TCL Communication will bring the new BlackBerry Motion smartphone to Canada on November 10th where it will be available for purchase through local network operators Bell, Telus, Koodo, and SaskTel for around $600 CAD outright or alongside a mobile plan. The smartphone presents itself in a touchscreen-only design lacking a physical keyboard, and much like TCL’s previous BlackBerry devices launched this year, the Motion runs Google’s Android OS out of the box.
The BlackBerry Motion will be offered in Canada by Bell and SaskTel for the full price of $599.99 CAD, whereas at TELUS and Koodo, the device will be available for $605 CAD outright. Prospective buyers looking to acquire the device on a plan can pay $99 CAD upfront and sign a two-year premium plan with Bell, TELUS, or SaskTel, or acquire the device for $100 CAD upfront alongside a Tab Large plan with Koodo. As for what the device has to offer, the BlackBerry Motion is the first handset bearing the company logo to offer an IP67 dust and water resistance rating, and the fourth BlackBerry smartphone to adopt a full touchscreen form factor while abandoning the concept of a physical keyboard, following the DTEK50, DTEK60, and Aurora. The BlackBerry Motion features a 5.5-inch IPS LCD panel with a resolution of 1920 x 1080 and a screen-to-body ratio of around 71 percent. Inside it beats the heart of the Qualcomm Snapdragon 625 chipset, housing eight ARM Cortex-A53 cores clocked at up to 2.0GHz and the Adreno 506 GPU. The device features 4GB of RAM and 32GB of on-board memory which can be expanded via a microSD card by up to an additional 256GB, and relies on a 4,000mAh non-removable battery while shipping with Android 7.1 Nougat. A 12-megapixel camera with phase detection autofocus and a dual-LED flash resides on the back panel, whereas selfie enthusiasts will work with an 8-megapixel sensor.

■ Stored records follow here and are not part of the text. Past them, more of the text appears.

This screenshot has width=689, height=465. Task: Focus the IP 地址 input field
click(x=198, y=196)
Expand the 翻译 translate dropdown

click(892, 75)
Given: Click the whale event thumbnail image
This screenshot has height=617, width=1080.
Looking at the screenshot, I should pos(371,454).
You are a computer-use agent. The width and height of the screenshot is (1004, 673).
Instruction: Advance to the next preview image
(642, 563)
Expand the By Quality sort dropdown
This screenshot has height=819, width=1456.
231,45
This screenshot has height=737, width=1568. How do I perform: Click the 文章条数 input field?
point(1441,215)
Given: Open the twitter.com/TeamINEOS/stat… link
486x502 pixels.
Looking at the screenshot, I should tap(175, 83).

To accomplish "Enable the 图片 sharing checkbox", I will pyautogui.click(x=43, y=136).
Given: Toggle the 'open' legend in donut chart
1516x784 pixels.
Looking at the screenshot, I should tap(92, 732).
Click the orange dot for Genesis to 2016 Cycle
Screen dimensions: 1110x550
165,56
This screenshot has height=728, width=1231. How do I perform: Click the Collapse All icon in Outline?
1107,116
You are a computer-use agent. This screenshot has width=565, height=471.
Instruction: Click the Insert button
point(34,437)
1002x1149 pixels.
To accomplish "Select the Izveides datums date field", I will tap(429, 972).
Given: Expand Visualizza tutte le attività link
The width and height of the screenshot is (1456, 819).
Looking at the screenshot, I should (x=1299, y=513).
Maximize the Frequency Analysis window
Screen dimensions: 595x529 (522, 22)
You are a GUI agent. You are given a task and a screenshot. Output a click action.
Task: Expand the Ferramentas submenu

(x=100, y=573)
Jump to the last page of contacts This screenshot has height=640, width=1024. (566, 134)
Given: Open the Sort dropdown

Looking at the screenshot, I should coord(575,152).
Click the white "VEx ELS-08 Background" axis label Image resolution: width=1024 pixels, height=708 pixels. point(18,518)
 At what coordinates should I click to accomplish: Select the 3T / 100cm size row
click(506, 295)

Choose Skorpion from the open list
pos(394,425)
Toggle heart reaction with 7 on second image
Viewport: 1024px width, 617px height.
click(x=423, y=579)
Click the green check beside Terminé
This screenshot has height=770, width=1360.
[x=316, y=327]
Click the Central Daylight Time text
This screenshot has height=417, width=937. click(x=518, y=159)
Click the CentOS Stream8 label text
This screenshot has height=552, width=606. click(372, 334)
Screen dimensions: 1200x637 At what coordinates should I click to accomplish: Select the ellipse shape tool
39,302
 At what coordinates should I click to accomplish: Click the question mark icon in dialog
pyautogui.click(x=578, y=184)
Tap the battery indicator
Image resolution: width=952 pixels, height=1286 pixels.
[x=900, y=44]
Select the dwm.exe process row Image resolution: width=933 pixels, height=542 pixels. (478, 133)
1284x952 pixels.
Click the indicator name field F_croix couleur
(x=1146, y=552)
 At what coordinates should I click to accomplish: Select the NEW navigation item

Despite its touchscreen approach, the BlackBerry Motion has a somewhat similar design to the BlackBerry KEYone sans the front-facing physical keyboard. It features a metallic frame that seems to extend over the upper part of the back panel, which in turn employs a patterned material reminiscent of carbon fiber. A single physical home button sits at the bottom of the front panel, bearing the BlackBerry logo and doubling as a fingerprint recognition sensor.